[Dataset entries]
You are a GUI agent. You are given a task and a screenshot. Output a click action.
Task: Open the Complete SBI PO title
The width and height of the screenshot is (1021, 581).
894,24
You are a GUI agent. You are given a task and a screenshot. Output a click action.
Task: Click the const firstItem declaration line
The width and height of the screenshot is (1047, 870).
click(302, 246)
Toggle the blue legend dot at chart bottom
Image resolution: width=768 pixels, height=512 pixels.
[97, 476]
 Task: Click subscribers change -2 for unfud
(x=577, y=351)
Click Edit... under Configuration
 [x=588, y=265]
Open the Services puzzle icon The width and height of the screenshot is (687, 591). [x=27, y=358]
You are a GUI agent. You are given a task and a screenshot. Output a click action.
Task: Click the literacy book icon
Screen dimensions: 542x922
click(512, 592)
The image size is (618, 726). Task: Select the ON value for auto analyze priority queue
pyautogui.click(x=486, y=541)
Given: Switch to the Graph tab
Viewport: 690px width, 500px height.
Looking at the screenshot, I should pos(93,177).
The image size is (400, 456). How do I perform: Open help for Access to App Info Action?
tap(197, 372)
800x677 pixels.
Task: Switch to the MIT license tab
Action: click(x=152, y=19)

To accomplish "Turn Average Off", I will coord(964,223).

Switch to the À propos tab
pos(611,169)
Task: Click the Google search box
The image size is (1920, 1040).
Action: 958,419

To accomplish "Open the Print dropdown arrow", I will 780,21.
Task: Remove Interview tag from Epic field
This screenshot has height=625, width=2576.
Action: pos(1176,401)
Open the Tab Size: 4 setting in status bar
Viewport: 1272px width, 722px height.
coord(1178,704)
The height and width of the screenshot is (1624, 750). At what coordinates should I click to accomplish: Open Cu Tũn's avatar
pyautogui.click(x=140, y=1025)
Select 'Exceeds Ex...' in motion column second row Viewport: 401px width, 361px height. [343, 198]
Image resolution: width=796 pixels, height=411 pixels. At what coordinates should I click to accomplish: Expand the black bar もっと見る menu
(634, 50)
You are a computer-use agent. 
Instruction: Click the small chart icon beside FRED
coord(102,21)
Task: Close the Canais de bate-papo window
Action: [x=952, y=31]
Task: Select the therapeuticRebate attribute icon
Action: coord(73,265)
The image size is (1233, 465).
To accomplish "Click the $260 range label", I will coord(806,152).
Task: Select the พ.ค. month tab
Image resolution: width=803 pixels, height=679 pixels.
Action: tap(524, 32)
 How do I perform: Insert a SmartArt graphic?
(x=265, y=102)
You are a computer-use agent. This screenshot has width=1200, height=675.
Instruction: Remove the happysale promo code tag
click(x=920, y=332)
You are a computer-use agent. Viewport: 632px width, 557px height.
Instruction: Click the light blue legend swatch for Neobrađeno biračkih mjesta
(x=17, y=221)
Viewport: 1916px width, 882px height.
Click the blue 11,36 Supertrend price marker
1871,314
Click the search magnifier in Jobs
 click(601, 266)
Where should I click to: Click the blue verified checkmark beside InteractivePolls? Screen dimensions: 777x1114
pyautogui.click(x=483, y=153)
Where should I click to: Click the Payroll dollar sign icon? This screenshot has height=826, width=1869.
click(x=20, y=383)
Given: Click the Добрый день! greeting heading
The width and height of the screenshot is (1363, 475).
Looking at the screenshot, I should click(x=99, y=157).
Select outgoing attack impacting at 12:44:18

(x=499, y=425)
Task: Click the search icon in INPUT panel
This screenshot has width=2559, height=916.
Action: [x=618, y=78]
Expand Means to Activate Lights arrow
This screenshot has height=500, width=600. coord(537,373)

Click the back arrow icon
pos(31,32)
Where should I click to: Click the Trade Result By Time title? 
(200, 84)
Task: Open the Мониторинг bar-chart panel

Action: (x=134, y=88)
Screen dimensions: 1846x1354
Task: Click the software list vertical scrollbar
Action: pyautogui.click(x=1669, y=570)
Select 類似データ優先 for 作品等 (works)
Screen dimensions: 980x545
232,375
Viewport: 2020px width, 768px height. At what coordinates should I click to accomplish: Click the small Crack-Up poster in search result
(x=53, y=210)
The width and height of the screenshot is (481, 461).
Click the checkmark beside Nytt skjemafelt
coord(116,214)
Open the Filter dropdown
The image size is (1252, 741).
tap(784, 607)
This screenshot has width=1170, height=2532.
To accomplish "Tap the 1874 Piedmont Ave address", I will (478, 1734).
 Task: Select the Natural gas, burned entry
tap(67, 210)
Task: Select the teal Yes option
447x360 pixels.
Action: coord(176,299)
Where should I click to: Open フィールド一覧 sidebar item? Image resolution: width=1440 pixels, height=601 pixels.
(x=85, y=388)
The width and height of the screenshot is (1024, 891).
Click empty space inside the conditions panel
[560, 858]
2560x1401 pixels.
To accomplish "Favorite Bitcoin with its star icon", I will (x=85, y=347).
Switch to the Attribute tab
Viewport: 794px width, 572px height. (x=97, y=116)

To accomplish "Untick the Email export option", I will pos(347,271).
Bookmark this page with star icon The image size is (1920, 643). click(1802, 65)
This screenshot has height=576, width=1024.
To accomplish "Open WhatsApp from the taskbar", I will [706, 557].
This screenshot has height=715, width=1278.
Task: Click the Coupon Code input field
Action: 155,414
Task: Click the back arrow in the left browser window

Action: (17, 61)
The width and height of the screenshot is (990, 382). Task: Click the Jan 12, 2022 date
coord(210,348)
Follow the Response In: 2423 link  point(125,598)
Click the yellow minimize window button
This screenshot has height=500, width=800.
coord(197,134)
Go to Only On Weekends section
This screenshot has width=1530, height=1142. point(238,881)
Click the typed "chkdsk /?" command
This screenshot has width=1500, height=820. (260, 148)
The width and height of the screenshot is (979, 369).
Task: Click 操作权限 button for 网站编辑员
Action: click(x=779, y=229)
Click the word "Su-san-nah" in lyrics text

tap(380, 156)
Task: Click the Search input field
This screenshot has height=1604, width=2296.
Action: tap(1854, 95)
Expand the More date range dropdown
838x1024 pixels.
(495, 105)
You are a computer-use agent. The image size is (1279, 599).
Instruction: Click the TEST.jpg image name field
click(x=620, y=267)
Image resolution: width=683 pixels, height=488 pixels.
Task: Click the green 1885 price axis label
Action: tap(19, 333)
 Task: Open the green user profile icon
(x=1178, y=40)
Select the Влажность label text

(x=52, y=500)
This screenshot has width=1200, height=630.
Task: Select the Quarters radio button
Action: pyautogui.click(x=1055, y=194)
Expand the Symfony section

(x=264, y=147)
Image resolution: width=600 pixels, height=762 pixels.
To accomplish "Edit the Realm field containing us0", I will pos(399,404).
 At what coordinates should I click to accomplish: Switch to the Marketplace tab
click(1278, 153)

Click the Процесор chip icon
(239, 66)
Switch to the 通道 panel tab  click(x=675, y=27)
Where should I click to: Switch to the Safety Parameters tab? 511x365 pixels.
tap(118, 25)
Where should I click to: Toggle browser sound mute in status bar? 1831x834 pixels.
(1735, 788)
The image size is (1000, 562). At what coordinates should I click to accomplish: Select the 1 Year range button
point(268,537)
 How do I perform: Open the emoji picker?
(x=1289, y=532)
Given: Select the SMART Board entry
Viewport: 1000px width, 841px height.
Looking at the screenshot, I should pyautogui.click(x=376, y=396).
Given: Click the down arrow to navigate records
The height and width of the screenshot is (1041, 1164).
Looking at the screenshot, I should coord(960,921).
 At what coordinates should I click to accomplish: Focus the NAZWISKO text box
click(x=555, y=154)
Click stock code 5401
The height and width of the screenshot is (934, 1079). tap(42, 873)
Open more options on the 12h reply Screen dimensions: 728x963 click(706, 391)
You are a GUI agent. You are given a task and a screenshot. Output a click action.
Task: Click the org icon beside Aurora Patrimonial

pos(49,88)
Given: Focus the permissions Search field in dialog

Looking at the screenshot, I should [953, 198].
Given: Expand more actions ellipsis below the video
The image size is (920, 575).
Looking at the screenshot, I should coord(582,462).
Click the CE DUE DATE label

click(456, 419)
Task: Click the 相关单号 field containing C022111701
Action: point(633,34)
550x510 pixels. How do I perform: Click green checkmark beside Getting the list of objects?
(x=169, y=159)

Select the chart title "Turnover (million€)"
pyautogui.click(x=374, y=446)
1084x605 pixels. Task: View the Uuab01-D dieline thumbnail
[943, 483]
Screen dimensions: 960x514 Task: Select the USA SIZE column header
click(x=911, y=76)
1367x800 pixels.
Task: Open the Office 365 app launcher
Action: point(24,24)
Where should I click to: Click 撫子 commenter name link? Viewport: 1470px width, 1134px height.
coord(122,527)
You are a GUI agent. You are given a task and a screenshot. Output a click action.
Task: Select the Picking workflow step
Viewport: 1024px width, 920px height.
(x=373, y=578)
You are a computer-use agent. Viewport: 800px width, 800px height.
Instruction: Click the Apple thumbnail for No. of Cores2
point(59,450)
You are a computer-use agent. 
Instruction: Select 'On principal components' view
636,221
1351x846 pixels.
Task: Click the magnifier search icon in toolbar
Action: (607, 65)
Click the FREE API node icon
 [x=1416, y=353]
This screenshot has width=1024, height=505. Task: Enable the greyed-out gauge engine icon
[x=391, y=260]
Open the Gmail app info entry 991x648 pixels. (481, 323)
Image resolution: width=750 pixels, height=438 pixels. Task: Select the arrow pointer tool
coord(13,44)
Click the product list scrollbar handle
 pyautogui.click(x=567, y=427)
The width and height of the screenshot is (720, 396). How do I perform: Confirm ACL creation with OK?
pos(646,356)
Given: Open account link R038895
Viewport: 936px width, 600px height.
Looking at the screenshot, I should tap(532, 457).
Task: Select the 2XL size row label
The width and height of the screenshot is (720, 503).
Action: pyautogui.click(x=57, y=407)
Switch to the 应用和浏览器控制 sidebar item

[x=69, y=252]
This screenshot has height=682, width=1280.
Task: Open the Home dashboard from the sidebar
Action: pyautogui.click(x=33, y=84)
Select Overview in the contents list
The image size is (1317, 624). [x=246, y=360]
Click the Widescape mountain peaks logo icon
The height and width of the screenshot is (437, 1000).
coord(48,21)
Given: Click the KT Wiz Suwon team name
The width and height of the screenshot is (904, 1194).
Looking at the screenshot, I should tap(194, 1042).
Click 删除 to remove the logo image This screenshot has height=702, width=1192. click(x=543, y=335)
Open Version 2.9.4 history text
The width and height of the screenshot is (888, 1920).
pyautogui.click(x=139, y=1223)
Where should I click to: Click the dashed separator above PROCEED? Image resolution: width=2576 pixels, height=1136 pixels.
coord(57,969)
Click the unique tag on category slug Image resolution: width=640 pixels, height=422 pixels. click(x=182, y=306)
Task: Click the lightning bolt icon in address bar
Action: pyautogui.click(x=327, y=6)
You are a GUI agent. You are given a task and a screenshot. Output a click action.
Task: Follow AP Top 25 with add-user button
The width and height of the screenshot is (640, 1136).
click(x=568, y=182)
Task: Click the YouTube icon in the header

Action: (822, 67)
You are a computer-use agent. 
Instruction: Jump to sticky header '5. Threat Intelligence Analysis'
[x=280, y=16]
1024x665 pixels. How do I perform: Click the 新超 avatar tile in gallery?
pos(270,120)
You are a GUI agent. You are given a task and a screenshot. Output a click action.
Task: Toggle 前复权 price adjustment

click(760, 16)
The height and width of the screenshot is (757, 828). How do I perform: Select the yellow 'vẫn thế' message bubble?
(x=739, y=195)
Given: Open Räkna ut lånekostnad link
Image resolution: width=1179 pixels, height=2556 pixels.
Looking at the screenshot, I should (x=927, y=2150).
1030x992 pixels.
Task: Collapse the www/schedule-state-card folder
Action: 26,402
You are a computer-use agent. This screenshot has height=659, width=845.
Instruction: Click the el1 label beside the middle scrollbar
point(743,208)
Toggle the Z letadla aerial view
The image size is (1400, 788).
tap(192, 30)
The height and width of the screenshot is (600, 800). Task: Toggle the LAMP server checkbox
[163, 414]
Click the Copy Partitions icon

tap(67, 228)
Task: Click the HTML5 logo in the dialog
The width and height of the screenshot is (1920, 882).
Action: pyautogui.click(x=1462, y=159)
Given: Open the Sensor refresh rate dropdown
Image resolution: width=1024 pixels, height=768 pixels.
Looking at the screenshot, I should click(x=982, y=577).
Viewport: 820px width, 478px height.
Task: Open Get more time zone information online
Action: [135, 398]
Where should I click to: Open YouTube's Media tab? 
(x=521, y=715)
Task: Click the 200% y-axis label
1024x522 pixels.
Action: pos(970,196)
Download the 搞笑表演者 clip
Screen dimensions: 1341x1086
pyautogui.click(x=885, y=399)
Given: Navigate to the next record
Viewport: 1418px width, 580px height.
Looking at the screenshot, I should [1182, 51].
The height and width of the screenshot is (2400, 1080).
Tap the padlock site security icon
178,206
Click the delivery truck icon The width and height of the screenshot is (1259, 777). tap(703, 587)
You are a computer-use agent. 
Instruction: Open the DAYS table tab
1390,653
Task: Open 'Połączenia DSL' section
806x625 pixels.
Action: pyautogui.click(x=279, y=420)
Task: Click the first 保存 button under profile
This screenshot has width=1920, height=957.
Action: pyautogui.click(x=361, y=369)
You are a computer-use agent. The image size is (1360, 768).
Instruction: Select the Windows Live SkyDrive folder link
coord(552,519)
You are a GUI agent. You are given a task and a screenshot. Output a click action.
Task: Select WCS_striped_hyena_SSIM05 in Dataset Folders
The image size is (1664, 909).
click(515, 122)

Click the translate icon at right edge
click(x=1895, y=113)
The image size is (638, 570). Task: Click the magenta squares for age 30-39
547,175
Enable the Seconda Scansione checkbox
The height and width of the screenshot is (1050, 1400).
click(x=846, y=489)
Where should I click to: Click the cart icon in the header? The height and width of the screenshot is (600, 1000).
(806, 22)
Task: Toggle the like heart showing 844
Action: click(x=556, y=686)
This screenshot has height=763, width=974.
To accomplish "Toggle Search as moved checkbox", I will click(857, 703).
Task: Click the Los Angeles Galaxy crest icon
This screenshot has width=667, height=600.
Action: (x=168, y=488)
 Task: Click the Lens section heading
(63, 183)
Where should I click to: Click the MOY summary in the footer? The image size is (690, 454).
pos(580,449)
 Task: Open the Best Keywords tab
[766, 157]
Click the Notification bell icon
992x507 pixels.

• What you have to do:
Above are the records. Print exactly, and only, the lines from the line with "The image size is (920, 575)." to the line with "Open the Gmail", both inclusive.

• Written response:
The image size is (920, 575).
Looking at the screenshot, I should coord(582,462).
Click the CE DUE DATE label

click(456, 419)
Task: Click the 相关单号 field containing C022111701
Action: point(633,34)
550x510 pixels. How do I perform: Click green checkmark beside Getting the list of objects?
(x=169, y=159)

Select the chart title "Turnover (million€)"
pyautogui.click(x=374, y=446)
1084x605 pixels. Task: View the Uuab01-D dieline thumbnail
[943, 483]
Screen dimensions: 960x514 Task: Select the USA SIZE column header
click(x=911, y=76)
1367x800 pixels.
Task: Open the Office 365 app launcher
Action: point(24,24)
Where should I click to: Click 撫子 commenter name link? Viewport: 1470px width, 1134px height.
coord(122,527)
You are a GUI agent. You are given a task and a screenshot. Output a click action.
Task: Select the Picking workflow step
Viewport: 1024px width, 920px height.
(x=373, y=578)
You are a computer-use agent. Viewport: 800px width, 800px height.
Instruction: Click the Apple thumbnail for No. of Cores2
point(59,450)
You are a computer-use agent. 
Instruction: Select 'On principal components' view
636,221
1351x846 pixels.
Task: Click the magnifier search icon in toolbar
Action: (607, 65)
Click the FREE API node icon
 [x=1416, y=353]
This screenshot has width=1024, height=505. Task: Enable the greyed-out gauge engine icon
[x=391, y=260]
Open the Gmail app info entry 991x648 pixels. (481, 323)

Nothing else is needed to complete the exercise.